Genauso sieht es beim IS aus. Auch hier bekommt die Frage, warum so viele westeuropäische Jugendliche so fasziniert vom Pop-Dschihad sind, sofort den Zusatz: „Wie können wir das verhindern?“ Alle wollen eine Erklärung. Alle wollen das Problem besser verstehen und natürlich wird auch hin und wieder die Schlussfolgerung gezogen, dass es etwas mit der Weltordnung an sich zu tun haben könnte, warum sich ausgegrenzte und marginalisierte Elemente, sozial Benachteiligte radikalisieren. Die Frage aber, warum es diese Art von Weltordnung, warum es in einer Gesellschaft Ausgrenzung und Marginalisierung, warum es überhaupt soziale Verlierer geben muss, diese Frage stellt sich nie. Dass es so etwas gibt und geben muss, wird als fundamentale Tatsache einfach vorausgesetzt und so stellt sich dann auch logischerweise nur die Frage, wie man diese Art von Verlierer auf demokratischem Kurs halten kann.
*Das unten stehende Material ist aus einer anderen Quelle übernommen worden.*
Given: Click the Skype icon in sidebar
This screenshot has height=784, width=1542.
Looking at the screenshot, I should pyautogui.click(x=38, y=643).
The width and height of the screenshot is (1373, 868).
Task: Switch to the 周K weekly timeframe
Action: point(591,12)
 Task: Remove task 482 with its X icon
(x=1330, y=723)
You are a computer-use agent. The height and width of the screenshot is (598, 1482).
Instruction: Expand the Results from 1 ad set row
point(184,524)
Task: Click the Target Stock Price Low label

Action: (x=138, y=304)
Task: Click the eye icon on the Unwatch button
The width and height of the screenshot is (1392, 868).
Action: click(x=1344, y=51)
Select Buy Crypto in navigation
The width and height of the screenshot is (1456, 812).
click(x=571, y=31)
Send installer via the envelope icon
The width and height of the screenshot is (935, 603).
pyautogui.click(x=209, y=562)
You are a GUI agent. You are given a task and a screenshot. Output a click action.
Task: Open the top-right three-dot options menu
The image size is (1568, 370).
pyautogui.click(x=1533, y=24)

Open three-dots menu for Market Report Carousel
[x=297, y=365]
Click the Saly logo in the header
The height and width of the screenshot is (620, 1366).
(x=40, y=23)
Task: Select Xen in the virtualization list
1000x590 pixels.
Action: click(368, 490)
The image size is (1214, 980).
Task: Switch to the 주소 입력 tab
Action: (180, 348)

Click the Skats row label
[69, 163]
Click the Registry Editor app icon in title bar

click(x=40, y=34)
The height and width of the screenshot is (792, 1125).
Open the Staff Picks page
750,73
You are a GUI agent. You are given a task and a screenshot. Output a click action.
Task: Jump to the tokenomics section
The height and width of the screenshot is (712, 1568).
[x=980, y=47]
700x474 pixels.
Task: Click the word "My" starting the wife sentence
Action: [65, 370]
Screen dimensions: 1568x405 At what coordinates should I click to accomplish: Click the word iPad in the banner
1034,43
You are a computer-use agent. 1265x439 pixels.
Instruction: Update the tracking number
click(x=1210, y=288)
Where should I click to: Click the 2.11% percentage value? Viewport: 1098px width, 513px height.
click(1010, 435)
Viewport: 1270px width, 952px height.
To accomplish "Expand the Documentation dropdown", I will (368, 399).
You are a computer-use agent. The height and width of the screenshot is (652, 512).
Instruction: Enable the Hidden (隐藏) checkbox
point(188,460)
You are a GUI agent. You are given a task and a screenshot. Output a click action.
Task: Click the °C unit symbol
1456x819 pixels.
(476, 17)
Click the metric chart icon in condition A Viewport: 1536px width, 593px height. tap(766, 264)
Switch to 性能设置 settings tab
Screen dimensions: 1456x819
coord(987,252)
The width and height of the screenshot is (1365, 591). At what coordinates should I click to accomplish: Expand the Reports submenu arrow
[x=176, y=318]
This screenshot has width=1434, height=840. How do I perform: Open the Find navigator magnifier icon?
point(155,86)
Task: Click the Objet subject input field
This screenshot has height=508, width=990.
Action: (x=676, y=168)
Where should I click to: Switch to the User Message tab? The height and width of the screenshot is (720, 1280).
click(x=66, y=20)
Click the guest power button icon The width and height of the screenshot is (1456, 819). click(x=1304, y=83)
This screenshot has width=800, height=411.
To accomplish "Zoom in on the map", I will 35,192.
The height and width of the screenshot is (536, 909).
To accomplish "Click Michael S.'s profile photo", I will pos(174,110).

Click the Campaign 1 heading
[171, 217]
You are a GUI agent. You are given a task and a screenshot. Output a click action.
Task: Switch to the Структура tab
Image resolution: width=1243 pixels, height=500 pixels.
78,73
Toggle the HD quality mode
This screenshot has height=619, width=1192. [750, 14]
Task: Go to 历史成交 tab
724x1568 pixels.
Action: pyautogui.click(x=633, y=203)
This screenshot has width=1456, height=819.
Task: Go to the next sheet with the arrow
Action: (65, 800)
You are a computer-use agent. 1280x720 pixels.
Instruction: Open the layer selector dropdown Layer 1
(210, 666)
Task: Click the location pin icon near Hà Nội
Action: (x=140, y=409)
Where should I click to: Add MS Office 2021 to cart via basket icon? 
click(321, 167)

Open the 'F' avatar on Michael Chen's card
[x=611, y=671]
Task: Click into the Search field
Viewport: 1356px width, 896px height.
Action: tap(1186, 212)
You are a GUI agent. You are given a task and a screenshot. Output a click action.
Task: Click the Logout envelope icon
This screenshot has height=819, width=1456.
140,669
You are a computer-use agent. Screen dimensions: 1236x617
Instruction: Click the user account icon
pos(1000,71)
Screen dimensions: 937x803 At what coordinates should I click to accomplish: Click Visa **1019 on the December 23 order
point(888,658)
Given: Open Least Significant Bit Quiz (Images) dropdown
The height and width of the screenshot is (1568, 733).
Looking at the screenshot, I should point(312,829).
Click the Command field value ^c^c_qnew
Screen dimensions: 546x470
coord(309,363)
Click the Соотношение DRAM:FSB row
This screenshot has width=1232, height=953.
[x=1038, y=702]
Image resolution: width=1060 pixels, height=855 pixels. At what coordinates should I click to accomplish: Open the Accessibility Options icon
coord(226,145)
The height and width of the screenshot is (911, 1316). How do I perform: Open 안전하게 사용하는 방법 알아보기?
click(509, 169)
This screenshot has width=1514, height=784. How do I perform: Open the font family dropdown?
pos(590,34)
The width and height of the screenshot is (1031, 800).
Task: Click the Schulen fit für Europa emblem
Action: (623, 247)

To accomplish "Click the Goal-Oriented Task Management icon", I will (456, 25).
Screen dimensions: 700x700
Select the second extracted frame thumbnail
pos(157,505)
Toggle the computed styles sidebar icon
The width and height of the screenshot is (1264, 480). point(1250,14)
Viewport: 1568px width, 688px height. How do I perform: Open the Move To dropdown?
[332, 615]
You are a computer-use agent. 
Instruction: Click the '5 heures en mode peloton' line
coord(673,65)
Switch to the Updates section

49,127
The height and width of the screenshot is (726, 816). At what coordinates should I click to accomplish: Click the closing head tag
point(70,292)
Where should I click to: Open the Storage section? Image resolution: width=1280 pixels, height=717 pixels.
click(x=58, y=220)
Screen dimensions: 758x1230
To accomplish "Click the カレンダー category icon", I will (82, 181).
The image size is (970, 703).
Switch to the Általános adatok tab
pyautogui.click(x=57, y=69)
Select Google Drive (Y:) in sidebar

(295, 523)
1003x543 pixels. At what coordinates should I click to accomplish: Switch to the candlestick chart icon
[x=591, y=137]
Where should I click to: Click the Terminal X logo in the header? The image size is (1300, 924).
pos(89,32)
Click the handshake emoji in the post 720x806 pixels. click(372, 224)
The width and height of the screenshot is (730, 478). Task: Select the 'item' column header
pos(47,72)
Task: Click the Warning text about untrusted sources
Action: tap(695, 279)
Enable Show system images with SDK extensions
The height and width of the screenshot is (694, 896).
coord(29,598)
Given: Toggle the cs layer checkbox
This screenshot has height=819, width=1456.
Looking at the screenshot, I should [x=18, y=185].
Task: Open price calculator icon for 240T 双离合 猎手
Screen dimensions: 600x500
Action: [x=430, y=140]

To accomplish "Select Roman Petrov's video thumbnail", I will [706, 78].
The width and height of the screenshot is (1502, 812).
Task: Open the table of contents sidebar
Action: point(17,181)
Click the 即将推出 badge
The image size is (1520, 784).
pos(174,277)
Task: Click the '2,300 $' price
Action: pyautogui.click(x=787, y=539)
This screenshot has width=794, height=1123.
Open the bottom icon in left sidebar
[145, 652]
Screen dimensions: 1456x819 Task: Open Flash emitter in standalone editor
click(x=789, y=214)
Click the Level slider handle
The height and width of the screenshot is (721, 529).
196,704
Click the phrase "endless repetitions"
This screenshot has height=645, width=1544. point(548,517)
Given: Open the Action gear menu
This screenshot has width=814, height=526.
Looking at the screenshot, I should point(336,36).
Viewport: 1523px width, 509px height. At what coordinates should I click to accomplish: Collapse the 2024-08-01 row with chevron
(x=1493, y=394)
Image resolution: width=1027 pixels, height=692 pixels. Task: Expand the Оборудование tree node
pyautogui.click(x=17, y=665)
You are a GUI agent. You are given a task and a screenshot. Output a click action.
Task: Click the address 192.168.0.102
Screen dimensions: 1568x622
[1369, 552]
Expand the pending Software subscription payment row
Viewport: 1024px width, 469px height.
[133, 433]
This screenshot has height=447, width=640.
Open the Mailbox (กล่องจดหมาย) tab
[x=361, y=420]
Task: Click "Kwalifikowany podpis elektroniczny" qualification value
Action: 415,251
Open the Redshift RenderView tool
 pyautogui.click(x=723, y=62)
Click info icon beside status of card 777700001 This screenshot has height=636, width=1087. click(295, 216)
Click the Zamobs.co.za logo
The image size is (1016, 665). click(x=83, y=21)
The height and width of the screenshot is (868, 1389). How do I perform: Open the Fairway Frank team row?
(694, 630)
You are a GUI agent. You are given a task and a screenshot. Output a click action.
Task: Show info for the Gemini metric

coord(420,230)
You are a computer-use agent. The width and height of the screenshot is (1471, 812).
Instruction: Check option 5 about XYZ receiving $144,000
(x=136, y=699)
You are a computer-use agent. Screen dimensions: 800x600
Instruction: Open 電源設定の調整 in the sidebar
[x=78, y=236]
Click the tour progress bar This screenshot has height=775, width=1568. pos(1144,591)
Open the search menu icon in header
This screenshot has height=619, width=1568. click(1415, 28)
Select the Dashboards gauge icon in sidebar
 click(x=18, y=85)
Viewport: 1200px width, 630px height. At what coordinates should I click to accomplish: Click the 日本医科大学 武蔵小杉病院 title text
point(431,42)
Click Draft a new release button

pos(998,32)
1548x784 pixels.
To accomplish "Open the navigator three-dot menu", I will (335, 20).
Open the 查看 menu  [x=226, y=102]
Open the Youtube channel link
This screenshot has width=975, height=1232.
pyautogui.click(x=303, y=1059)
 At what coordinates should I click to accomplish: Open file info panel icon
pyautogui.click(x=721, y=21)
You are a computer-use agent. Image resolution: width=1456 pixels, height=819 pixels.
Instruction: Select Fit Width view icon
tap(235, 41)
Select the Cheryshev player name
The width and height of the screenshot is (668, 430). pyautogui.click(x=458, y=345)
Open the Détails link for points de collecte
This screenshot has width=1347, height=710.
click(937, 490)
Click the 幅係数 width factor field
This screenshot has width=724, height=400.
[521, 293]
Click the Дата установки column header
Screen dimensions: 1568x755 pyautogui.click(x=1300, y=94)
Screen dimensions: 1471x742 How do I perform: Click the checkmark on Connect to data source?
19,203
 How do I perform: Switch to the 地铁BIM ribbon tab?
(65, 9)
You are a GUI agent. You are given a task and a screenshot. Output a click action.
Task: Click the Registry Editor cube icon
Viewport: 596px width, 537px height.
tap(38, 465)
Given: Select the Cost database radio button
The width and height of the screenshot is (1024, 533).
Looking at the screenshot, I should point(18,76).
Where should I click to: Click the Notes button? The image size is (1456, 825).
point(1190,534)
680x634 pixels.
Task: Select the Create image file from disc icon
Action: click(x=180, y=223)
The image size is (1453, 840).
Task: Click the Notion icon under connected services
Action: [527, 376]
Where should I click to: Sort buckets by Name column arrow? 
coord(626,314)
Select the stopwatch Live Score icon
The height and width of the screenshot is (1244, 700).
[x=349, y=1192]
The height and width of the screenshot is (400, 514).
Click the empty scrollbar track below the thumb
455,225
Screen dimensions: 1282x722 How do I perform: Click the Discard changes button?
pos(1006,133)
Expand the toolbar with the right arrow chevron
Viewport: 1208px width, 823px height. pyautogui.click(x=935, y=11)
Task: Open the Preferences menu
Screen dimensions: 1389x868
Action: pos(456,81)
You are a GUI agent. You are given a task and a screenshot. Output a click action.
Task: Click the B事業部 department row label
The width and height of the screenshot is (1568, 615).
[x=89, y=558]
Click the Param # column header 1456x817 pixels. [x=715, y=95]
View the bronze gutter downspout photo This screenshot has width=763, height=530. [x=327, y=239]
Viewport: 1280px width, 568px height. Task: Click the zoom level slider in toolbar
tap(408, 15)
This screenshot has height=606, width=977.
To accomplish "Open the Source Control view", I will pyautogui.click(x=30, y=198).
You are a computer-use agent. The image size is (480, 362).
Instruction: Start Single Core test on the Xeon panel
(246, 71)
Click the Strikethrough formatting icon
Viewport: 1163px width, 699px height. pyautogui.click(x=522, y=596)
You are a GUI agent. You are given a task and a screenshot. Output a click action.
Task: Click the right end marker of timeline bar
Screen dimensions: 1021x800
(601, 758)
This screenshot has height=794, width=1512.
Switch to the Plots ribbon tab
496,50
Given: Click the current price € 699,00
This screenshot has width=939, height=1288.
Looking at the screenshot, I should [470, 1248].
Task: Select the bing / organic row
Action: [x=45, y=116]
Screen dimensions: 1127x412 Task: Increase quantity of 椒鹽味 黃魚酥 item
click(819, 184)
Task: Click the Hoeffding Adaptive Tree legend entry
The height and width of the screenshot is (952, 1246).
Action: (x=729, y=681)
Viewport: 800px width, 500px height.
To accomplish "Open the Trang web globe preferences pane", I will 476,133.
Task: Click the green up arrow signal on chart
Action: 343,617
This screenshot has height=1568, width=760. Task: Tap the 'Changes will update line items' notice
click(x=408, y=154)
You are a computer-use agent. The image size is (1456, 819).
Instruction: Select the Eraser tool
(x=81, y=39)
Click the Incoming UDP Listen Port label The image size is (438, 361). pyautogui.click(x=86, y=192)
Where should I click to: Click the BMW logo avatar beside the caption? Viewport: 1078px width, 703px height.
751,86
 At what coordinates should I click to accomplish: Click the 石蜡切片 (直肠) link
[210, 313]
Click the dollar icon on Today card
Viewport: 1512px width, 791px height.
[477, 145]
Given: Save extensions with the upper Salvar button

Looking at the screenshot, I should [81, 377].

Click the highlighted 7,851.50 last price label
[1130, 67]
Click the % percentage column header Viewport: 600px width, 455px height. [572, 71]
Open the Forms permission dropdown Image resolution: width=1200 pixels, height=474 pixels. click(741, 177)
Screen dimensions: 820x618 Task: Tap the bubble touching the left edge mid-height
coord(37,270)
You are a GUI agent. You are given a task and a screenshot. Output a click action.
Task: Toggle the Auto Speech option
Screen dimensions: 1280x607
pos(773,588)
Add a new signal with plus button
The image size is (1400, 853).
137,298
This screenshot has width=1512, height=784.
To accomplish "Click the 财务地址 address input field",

Wie kriegt man es hin, dass zum einen die Leute in der arabisch-islamischen Welt in ihren zerbombten Ländern auch weiterhin an Werte wie Demokratie und Meinungsfreiheit glauben, und auf der anderen Seite die Jugendlichen der Banlieus so motiviert für die westliche Leistungsgesellschaft bleiben, dass sie nicht auf die Idee kommen, ein Maschinengewehr in die Hand zu nehmen und Karikaturisten töten gehen? Könnte Rap da nicht eine aufklärerische, motivierende und pädagogische Rolle spielen?—Genial!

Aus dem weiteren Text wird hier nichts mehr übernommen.